# [Wet Thumb Forum]-Huge tank picture



## James English (May 16, 2003)




----------



## perrush (Feb 24, 2003)

the making off :

http://www.naturacquario.net/amano/all05/

--
English isn't my native language, but I guess you already noticed that ))
--

Perrush


----------



## George Willms (Jul 28, 2004)

Alright! I need a huge house now!

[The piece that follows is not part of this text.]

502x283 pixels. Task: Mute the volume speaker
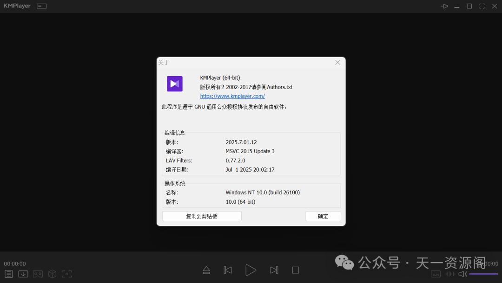[463, 274]
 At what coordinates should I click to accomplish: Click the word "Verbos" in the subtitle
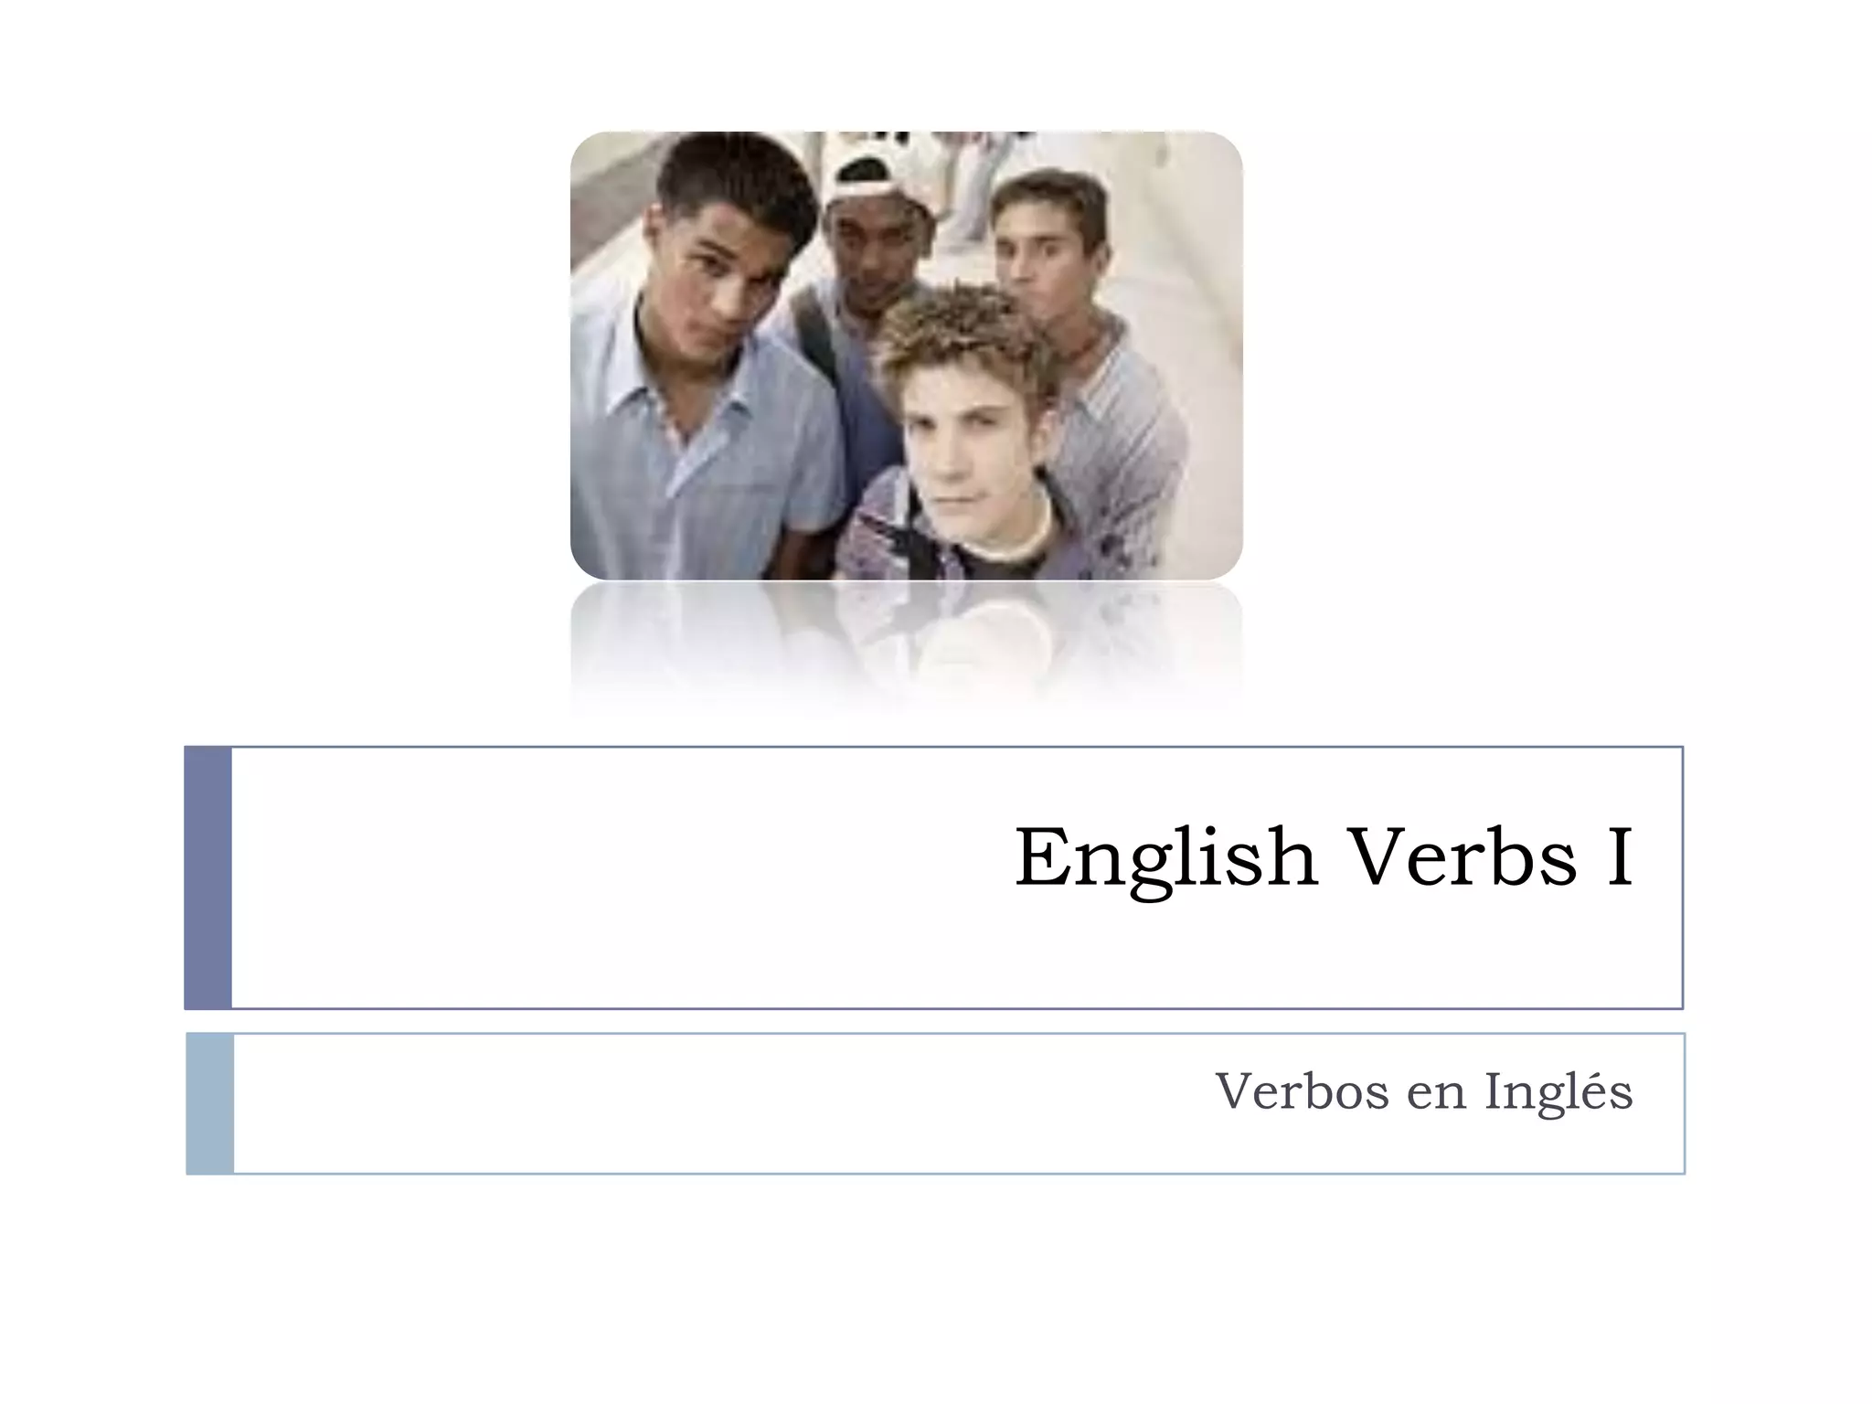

I would kill to have something like that in my house!









George

Tank specs in profile


----------



## Kevin Jones (Apr 4, 2004)

My Gawd... I am truly speachless

[This message was edited by JoneZay on Mon August 04 2003 at 05:00 PM.]


----------



## Guttboy (Jul 27, 2003)

My wife would KILL ME! That is amazing...if I only had the house, if I only had the money, if I only had the time, if i only had...well you get the picture...at least i can dream!

Mike

100Gallon/Rena Filstar XP3/Icecap660 with 4x4' Ge Aquarays/Flourite Gravel mix/Malaysian driftwood


----------



## Gomer (Feb 2, 2004)

ya, but you need scuba gear when you need to do some trimming!


----------



## Justin Fournier (Jan 27, 2004)

> quote:
> 
> Originally posted by Gomer:
> ya, but you need scuba gear when you need to do some trimming!


And that is a GREAT thing!!

GOD I LOVE how the wood comming out of the water looks. Truely AMAZING!! Takashi is my hero.


----------



## greysky (Aug 5, 2003)

Wow, that is absolutely spectacular. I've never wanted to live in a particularly large house as an adult, but the thought of having an aquarium like that one is making me think twice about that.


----------



## ckll (Jun 20, 2003)

My friend pointed me to this link before http://www.naturacquario.net/amano/

Check out no.5


----------



## Guest (Aug 5, 2003)

This topic, picture and website were already covered recently.

Check this link and look for picture for additional information.

http://aquabotanicwetthumb.infopop.cc/groupee/forums?a=tpc&s=4006090712&f=6606090712&m=5766067913


----------



## imported_Steph (Jun 10, 2003)

Is that a concrete slab?


----------



## IZM (May 24, 2003)

Holy cow, who does the maintanance on that thing? And you better get everything right the first time cause once it's in there good luck getting it out!!! 

Nice to look at though!!!


----------



## Wheeler (Feb 8, 2004)

Funny thing is that he has created much larger tanks than that, and he has them featured in the 1st and 3rd books. One tank is a solid 18 feet long, and another is 6'x6'x3'.

The tank in this pic is not nearly his biggest. Still, a mega-impressive 'scape, though.

Best wishes,
John Wheeler


----------



## david lim (Mar 30, 2004)

wait.... how big is this tank then? It appears to be at least 12 ft long. maybe 5 ft tall.... hmmm.... maybe 4 ft wide??? hmm....


----------